==== Input ====

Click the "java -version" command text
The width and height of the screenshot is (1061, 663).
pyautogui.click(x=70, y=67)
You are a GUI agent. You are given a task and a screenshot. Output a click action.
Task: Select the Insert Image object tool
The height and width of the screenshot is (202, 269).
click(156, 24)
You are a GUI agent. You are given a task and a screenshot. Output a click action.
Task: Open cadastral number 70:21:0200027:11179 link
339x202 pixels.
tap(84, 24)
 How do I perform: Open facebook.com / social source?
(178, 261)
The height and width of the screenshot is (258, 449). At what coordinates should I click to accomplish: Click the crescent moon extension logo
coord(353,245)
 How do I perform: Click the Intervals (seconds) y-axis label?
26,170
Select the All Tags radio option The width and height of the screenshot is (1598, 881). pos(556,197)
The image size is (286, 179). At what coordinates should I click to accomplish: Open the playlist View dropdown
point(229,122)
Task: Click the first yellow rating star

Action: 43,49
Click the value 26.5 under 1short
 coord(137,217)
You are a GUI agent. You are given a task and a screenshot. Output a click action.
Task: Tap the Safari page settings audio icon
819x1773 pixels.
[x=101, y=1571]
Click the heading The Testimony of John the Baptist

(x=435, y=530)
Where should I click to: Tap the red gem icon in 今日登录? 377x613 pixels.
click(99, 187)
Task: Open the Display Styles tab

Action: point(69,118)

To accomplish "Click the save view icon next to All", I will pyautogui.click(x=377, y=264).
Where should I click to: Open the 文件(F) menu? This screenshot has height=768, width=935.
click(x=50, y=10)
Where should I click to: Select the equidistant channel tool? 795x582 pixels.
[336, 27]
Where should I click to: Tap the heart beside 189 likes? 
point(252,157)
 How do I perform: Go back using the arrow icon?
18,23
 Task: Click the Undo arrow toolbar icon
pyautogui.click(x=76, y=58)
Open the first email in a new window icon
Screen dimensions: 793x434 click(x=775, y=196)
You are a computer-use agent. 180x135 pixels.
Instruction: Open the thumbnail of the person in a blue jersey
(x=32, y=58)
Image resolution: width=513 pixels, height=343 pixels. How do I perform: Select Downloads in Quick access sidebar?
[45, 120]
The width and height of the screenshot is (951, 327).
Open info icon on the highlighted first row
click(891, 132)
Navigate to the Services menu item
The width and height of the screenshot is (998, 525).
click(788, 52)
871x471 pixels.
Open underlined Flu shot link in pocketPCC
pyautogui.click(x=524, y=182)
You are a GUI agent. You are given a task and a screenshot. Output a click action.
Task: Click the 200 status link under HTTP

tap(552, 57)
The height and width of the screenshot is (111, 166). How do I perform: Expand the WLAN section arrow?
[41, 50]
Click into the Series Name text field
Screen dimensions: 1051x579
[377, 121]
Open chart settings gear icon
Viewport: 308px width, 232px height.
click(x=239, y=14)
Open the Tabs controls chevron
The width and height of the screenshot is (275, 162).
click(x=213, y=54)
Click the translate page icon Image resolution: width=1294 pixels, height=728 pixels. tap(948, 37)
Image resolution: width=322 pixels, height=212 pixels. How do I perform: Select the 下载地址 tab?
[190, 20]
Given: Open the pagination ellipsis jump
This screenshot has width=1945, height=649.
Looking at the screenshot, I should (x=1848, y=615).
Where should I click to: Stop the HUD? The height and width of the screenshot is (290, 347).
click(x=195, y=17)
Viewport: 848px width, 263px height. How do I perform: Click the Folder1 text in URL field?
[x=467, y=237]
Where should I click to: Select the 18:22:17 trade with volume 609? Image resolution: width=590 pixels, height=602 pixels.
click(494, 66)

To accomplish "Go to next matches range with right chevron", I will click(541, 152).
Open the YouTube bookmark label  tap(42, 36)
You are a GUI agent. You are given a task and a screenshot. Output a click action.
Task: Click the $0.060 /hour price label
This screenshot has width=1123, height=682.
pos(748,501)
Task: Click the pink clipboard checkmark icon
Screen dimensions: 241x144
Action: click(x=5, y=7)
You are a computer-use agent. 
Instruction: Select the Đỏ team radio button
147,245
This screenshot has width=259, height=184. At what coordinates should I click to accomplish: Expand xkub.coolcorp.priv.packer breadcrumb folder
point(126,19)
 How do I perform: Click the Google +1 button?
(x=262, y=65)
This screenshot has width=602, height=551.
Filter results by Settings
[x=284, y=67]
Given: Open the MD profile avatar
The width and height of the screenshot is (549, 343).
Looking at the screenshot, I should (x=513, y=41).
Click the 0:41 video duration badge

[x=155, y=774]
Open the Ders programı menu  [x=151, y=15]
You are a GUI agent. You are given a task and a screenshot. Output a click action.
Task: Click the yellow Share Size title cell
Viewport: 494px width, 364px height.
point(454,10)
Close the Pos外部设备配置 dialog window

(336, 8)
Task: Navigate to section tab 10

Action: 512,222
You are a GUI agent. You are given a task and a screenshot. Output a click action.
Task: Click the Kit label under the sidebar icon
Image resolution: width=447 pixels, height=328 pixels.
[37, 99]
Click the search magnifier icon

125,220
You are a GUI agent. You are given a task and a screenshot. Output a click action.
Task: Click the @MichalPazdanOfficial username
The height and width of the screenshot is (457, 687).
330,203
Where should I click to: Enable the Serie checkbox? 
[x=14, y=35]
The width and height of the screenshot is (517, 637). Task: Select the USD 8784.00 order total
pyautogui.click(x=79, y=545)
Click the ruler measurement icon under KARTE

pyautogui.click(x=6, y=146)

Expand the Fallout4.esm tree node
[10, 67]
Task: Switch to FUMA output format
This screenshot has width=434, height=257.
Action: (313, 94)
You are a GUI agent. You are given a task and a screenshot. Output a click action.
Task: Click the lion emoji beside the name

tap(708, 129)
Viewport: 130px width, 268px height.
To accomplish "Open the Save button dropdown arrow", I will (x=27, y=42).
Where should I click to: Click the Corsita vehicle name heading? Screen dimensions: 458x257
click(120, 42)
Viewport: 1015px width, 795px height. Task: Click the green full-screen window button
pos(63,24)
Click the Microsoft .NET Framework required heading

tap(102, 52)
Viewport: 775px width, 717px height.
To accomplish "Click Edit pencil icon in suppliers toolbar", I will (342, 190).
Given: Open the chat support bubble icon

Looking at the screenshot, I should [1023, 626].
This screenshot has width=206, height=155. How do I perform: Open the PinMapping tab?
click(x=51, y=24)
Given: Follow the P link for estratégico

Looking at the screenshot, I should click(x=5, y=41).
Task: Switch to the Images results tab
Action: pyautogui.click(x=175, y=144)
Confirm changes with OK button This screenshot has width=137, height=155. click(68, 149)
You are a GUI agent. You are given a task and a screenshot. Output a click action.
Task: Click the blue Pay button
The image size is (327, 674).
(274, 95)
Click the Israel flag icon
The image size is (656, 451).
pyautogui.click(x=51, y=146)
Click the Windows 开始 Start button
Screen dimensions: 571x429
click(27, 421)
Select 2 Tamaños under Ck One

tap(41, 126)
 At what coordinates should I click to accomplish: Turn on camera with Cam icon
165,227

====

Task. Report every line from the listing above where the string "page" can be found.

The answer.
Task: Tap the Safari page settings audio icon
Click the translate page icon Image resolution: width=1294 pixels, height=728 pixels. tap(948, 37)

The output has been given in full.